L’Express qui signale qu’en raison de ces dérives les open bars sont désormais interdits dans les soirées, remarque que l’Insa de Lyon cherche à réguler les consommations, y compris hors des fêtes, en autorisant l’ouverture sur le campus d’un bar où on sert de la bière du vin et du champagne afin d’éviter que les étudiants ne se réunissent pour boire dans les chambres. Gros plan sur des étudiants qui boivent dans un bar branché de la capitale et ingurgitent un très grand nombre de tequilas en peu de temps.
Un étudiante anglaise dira plus tard « Je ne sais pas pourquoi on a bu comme ça : pour être avec les autres, pour participer à la fête. Et c’est amusant de perdre le contrôle ». Selon le président de la Mutuelle des étudiants « le coma éthylique est souvent le fruit de ces soirées où le but est de montrer qu’on tient bien l’alcool ». Marie Choquet s’inquiète « la vraie question c’est l’attaque de l’état de conscience. Au-delà d’une certaine quantité le discernement disparaît. On oublie ». Notant que cette volonté de « perdre la raison » culmine en période d’examen ou après les épreuves, le magazine indique que pour une psychologue de Paris V « au coeur de ces pratiques, il y a l’incertitude et l’angoisse de la sélection, l’angoisse du chômage (étant) latente ».

^^^^^^^^

• _CONSIGNES_
**A.** Traduisez en anglais cette phrase du texte sur l'alcool chez les étudiants : « Au-delà d’une certaine quantité le discernement disparaît. »
**B.** Recopiez le passage du texte sur l'alcool chez les étudiants qui commence par « L’Express qui signale » et se termine par « peu de temps. ».
**C.** Prolongez le texte sur l'alcool chez les étudiants au-delà de sa dernière phrase.
Les items ci-dessous n'ont aucun rôle dans cet exercice.

• _Entrées de données enregistrées_
^^^^^^^^

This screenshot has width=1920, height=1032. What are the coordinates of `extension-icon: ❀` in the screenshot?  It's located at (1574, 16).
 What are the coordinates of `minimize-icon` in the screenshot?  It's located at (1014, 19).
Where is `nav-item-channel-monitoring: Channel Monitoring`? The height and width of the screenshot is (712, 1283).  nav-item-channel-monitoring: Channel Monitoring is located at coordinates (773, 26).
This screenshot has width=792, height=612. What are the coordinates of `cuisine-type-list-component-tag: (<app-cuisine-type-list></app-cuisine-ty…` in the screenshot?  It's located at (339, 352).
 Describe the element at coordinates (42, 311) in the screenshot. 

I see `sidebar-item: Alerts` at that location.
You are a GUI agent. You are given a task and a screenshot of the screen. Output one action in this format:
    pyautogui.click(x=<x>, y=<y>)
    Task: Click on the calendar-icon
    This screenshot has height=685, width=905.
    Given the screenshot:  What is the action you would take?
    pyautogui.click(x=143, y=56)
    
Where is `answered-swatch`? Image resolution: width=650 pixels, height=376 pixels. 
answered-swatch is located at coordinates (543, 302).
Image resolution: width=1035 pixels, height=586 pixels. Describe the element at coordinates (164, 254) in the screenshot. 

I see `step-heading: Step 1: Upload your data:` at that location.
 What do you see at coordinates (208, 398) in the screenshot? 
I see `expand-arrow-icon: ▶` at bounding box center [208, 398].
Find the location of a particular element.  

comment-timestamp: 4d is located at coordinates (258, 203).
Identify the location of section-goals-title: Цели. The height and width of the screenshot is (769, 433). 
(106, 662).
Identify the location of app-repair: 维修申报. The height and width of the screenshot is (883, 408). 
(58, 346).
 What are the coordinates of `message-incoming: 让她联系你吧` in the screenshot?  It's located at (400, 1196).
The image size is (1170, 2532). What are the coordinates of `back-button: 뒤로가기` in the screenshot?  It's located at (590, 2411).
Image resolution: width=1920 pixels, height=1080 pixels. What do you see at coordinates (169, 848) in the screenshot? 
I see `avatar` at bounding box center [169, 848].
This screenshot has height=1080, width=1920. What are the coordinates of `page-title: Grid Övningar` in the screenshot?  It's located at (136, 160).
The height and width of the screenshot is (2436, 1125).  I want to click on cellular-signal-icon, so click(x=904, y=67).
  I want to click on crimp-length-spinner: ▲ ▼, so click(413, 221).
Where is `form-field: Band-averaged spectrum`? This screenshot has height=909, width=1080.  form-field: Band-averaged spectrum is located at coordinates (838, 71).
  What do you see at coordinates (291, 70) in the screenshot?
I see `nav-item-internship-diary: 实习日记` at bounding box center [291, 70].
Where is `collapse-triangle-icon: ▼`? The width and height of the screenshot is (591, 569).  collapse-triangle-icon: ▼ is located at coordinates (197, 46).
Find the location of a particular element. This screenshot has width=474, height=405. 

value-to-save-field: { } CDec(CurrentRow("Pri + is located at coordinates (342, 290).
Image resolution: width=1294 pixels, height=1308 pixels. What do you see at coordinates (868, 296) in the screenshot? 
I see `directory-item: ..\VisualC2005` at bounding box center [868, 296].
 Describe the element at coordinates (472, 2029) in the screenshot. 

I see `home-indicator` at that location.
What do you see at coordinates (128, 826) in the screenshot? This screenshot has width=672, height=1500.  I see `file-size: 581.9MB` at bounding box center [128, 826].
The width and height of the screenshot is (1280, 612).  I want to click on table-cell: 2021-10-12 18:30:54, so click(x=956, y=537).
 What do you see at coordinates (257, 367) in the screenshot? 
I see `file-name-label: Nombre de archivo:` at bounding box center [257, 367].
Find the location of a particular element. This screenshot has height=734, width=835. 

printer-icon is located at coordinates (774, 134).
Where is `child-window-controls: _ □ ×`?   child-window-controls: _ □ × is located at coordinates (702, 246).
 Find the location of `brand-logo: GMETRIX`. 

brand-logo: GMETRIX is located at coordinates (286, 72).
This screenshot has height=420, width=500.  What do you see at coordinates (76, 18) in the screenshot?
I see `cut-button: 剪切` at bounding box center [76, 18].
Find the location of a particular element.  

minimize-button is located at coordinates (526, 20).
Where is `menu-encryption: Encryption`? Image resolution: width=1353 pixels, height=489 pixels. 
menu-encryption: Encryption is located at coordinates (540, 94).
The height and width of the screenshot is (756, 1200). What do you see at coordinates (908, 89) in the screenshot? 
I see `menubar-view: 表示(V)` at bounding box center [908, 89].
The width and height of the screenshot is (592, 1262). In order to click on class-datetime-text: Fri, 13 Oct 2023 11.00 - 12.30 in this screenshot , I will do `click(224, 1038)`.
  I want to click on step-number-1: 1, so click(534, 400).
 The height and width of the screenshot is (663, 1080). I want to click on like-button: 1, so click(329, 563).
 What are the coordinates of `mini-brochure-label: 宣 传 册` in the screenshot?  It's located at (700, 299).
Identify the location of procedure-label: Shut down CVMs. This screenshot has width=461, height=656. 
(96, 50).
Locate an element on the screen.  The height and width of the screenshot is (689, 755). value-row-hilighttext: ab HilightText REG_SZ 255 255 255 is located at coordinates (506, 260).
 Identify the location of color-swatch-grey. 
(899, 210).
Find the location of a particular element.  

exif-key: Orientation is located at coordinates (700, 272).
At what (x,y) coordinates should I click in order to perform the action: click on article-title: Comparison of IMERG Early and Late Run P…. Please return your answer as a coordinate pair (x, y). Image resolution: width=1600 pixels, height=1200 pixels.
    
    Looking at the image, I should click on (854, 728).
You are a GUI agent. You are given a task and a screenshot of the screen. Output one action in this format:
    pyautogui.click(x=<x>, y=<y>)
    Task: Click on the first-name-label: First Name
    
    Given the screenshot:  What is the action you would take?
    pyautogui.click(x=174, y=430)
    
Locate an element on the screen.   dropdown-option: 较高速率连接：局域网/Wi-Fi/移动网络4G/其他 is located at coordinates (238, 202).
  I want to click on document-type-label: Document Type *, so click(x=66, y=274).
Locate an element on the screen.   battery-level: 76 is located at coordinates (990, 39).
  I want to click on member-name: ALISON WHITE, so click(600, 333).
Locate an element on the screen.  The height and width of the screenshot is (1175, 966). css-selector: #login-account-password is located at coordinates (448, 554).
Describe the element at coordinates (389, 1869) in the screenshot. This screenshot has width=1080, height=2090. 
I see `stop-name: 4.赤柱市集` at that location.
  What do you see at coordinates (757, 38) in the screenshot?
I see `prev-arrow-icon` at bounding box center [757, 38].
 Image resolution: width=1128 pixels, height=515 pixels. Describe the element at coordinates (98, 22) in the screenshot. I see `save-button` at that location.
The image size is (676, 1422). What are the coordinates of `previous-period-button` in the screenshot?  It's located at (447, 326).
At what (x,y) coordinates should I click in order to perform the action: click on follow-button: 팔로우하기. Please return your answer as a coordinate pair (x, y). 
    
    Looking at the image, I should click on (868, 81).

^^^^^^^^

• _VOS RÉPONSES_
**A.** Beyond a certain amount, judgment disappears.

**B.**
L’Express qui signale qu’en raison de ces dérives les open bars sont désormais interdits dans les soirées, remarque que l’Insa de Lyon cherche à réguler les consommations, y compris hors des fêtes, en autorisant l’ouverture sur le campus d’un bar où on sert de la bière du vin et du champagne afin d’éviter que les étudiants ne se réunissent pour boire dans les chambres. Gros plan sur des étudiants qui boivent dans un bar branché de la capitale et ingurgitent un très grand nombre de tequilas en peu de temps.

**C.**
L’hebdo qui voit là une manière de « mettre le doute entre parenthèses » de « fêter l’instant pour l’instant », précise que la consommation ponctuelle et excessive touche aussi les jeunes mineurs puisque selon l’Observatoire français des drogues et des toxicomanies, 47% des jeunes de 17 ans déclarent avoir été ivres au cours des 12 derniers mois. Un chef de service aux urgences dit avoir « été surpris récemment par le comportement des adolescents » avec des comas éthyliques de jeunes ramenés par les pompiers.
D’après la revue, là aussi ça se fait en groupe, et les parents sont étonnés d’apprendre que leur enfant a bu une bouteille de vodka en plein après midi, sachant que ces cas restent rares mais « qu’ils touchent toujours les plus fragiles » selon le psychiatre Patrice Huerre. D’après le Dr Picherot du CHU de Nantes « l’alcool est au centre des polyconsommations avec par exemple le tabac ou le cannabis » et « il peut y avoir aussi des risques d’abus sexuels ».
Concernant l’ampleur réelle du phénomène, le magazine parle de « normalisation » chez ceux qui ont arrêté les études et travaillent, pour préciser que les spécialistes réfutent les analyses trop alarmistes. Michel Craplet qui affirme « qu’ aucun chiffre ne (..) permet de dire que les jeunes boivent plus tôt », estime aussi que les jeunes se comportent comme leurs parents au même âge avec toutefois cette « redoutable constante » de l’association fête – alcool, valable pour toutes les classes sociales. D’après l’Express, « le recours à des produits anxiolytiques (…) se nourrit la plupart du temps du contexte familial (…) comme si le « binge drinking » chez les jeunes était finalement leur façon à eux d’exprimer une morosité diffuse partagée par toutes les générations » avec l’impulsivité, la violence et le manque d’expérience propre à leur âge.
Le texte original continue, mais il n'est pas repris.